[Exercise description] Reproduce the material below with "GUI agent" swapped for "interface assistant" wherever it occurs, leaving everything else unchanged.

Word and item position data
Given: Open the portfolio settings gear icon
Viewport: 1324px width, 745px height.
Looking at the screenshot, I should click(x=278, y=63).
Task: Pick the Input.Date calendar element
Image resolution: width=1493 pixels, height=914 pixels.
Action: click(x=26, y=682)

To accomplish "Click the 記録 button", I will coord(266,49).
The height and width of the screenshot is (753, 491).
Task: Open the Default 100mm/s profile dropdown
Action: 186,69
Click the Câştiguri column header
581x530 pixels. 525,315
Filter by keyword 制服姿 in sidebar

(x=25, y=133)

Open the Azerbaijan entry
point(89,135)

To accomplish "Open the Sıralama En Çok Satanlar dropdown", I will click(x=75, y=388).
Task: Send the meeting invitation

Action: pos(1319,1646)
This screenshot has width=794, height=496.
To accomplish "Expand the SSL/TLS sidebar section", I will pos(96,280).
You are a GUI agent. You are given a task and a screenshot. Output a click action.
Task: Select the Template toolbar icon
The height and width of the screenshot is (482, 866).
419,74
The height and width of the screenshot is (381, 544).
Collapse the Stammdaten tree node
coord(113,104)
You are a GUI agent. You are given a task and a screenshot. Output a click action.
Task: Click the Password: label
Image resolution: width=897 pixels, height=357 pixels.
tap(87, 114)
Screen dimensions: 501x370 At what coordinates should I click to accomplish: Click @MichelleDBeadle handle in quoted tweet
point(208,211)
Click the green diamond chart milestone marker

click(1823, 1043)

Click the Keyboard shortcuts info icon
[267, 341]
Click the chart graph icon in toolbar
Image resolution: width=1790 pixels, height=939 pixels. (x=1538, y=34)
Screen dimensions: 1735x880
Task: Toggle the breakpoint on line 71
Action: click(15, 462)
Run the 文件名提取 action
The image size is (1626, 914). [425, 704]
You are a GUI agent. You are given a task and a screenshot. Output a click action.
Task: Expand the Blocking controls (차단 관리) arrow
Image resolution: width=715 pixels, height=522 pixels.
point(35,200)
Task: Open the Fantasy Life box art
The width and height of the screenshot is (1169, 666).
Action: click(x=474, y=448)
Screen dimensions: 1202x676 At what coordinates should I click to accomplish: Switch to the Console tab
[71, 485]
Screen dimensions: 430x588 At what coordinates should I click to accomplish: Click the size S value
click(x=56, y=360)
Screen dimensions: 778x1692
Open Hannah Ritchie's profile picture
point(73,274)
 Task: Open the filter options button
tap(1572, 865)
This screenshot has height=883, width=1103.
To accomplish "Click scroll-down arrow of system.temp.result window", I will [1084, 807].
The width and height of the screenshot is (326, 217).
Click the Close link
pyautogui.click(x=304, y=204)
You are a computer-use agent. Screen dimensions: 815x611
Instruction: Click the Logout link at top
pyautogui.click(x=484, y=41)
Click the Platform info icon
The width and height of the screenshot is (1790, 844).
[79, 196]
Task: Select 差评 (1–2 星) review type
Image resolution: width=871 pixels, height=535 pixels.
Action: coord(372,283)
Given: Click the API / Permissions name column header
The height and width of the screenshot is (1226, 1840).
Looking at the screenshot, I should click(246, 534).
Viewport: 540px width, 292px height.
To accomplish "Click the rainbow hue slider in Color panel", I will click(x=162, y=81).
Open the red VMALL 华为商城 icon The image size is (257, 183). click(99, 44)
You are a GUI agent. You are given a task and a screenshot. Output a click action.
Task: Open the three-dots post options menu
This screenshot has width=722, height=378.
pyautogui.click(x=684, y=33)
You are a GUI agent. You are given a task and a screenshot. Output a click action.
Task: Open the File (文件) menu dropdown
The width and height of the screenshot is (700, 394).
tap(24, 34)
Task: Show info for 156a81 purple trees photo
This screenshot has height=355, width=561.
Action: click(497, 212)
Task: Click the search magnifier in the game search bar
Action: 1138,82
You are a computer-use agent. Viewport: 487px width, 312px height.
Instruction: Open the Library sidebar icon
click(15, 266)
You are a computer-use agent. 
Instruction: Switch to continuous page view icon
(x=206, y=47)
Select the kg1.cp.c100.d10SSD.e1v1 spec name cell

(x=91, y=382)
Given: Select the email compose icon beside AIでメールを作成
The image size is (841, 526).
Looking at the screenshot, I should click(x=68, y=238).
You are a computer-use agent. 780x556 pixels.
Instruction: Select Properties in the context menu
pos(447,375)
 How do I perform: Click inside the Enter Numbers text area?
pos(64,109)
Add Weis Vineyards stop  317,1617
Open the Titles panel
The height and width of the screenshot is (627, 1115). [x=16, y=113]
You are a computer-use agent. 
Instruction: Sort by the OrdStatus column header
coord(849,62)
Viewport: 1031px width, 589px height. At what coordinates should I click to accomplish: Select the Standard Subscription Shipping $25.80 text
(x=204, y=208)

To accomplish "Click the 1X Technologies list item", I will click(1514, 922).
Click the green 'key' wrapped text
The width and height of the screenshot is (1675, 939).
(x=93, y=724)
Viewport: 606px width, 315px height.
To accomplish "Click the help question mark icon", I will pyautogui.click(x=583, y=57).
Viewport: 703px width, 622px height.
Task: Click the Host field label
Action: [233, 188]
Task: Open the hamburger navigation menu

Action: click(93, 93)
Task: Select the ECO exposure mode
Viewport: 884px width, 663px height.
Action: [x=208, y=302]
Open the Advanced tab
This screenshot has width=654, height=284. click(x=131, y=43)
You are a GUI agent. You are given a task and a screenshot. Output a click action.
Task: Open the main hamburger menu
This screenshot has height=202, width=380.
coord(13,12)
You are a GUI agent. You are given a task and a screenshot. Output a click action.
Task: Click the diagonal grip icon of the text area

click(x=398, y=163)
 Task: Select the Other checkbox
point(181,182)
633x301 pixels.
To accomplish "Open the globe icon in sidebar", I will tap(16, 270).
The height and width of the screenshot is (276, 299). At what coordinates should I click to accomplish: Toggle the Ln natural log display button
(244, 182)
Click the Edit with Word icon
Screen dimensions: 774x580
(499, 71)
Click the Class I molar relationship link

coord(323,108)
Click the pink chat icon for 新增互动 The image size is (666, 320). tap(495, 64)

[Answer below]
Given: Open the portfolio settings gear icon
Viewport: 1324px width, 745px height.
Looking at the screenshot, I should click(x=278, y=63).
Task: Pick the Input.Date calendar element
Image resolution: width=1493 pixels, height=914 pixels.
Action: click(x=26, y=682)

To accomplish "Click the 記録 button", I will coord(266,49).
The height and width of the screenshot is (753, 491).
Task: Open the Default 100mm/s profile dropdown
Action: 186,69
Click the Câştiguri column header
581x530 pixels. 525,315
Filter by keyword 制服姿 in sidebar

(x=25, y=133)

Open the Azerbaijan entry
point(89,135)

To accomplish "Open the Sıralama En Çok Satanlar dropdown", I will click(x=75, y=388).
Task: Send the meeting invitation

Action: pos(1319,1646)
This screenshot has width=794, height=496.
To accomplish "Expand the SSL/TLS sidebar section", I will pos(96,280).
You are a interface assistant. You are given a task and a screenshot. Output a click action.
Task: Select the Template toolbar icon
The height and width of the screenshot is (482, 866).
419,74
The height and width of the screenshot is (381, 544).
Collapse the Stammdaten tree node
coord(113,104)
You are a interface assistant. You are given a task and a screenshot. Output a click action.
Task: Click the Password: label
Image resolution: width=897 pixels, height=357 pixels.
tap(87, 114)
Screen dimensions: 501x370 At what coordinates should I click to accomplish: Click @MichelleDBeadle handle in quoted tweet
point(208,211)
Click the green diamond chart milestone marker

click(1823, 1043)

Click the Keyboard shortcuts info icon
[267, 341]
Click the chart graph icon in toolbar
Image resolution: width=1790 pixels, height=939 pixels. (x=1538, y=34)
Screen dimensions: 1735x880
Task: Toggle the breakpoint on line 71
Action: click(15, 462)
Run the 文件名提取 action
The image size is (1626, 914). [425, 704]
You are a interface assistant. You are given a task and a screenshot. Output a click action.
Task: Expand the Blocking controls (차단 관리) arrow
Image resolution: width=715 pixels, height=522 pixels.
point(35,200)
Task: Open the Fantasy Life box art
The width and height of the screenshot is (1169, 666).
Action: click(x=474, y=448)
Screen dimensions: 1202x676 At what coordinates should I click to accomplish: Switch to the Console tab
[71, 485]
Screen dimensions: 430x588 At what coordinates should I click to accomplish: Click the size S value
click(x=56, y=360)
Screen dimensions: 778x1692
Open Hannah Ritchie's profile picture
point(73,274)
 Task: Open the filter options button
tap(1572, 865)
This screenshot has height=883, width=1103.
To accomplish "Click scroll-down arrow of system.temp.result window", I will [1084, 807].
The width and height of the screenshot is (326, 217).
Click the Close link
pyautogui.click(x=304, y=204)
You are a computer-use agent. Screen dimensions: 815x611
Instruction: Click the Logout link at top
pyautogui.click(x=484, y=41)
Click the Platform info icon
The width and height of the screenshot is (1790, 844).
[79, 196]
Task: Select 差评 (1–2 星) review type
Image resolution: width=871 pixels, height=535 pixels.
Action: coord(372,283)
Given: Click the API / Permissions name column header
The height and width of the screenshot is (1226, 1840).
Looking at the screenshot, I should click(246, 534).
Viewport: 540px width, 292px height.
To accomplish "Click the rainbow hue slider in Color panel", I will click(x=162, y=81).
Open the red VMALL 华为商城 icon The image size is (257, 183). click(99, 44)
You are a interface assistant. You are given a task and a screenshot. Output a click action.
Task: Open the three-dots post options menu
This screenshot has width=722, height=378.
pyautogui.click(x=684, y=33)
You are a interface assistant. You are given a task and a screenshot. Output a click action.
Task: Open the File (文件) menu dropdown
The width and height of the screenshot is (700, 394).
tap(24, 34)
Task: Show info for 156a81 purple trees photo
This screenshot has height=355, width=561.
Action: click(497, 212)
Task: Click the search magnifier in the game search bar
Action: 1138,82
You are a computer-use agent. Viewport: 487px width, 312px height.
Instruction: Open the Library sidebar icon
click(15, 266)
You are a computer-use agent. 
Instruction: Switch to continuous page view icon
(x=206, y=47)
Select the kg1.cp.c100.d10SSD.e1v1 spec name cell

(x=91, y=382)
Given: Select the email compose icon beside AIでメールを作成
The image size is (841, 526).
Looking at the screenshot, I should click(x=68, y=238).
You are a computer-use agent. 780x556 pixels.
Instruction: Select Properties in the context menu
pos(447,375)
 How do I perform: Click inside the Enter Numbers text area?
pos(64,109)
Add Weis Vineyards stop  317,1617
Open the Titles panel
The height and width of the screenshot is (627, 1115). [x=16, y=113]
You are a computer-use agent. 
Instruction: Sort by the OrdStatus column header
coord(849,62)
Viewport: 1031px width, 589px height. At what coordinates should I click to accomplish: Select the Standard Subscription Shipping $25.80 text
(x=204, y=208)

To accomplish "Click the 1X Technologies list item", I will click(1514, 922).
Click the green 'key' wrapped text
The width and height of the screenshot is (1675, 939).
(x=93, y=724)
Viewport: 606px width, 315px height.
To accomplish "Click the help question mark icon", I will pyautogui.click(x=583, y=57).
Viewport: 703px width, 622px height.
Task: Click the Host field label
Action: [233, 188]
Task: Open the hamburger navigation menu

Action: click(93, 93)
Task: Select the ECO exposure mode
Viewport: 884px width, 663px height.
Action: [x=208, y=302]
Open the Advanced tab
This screenshot has width=654, height=284. click(x=131, y=43)
You are a interface assistant. You are given a task and a screenshot. Output a click action.
Task: Open the main hamburger menu
This screenshot has height=202, width=380.
coord(13,12)
You are a interface assistant. You are given a task and a screenshot. Output a click action.
Task: Click the diagonal grip icon of the text area

click(x=398, y=163)
 Task: Select the Other checkbox
point(181,182)
633x301 pixels.
To accomplish "Open the globe icon in sidebar", I will tap(16, 270).
The height and width of the screenshot is (276, 299). At what coordinates should I click to accomplish: Toggle the Ln natural log display button
(244, 182)
Click the Edit with Word icon
Screen dimensions: 774x580
(499, 71)
Click the Class I molar relationship link

coord(323,108)
Click the pink chat icon for 新增互动 The image size is (666, 320). tap(495, 64)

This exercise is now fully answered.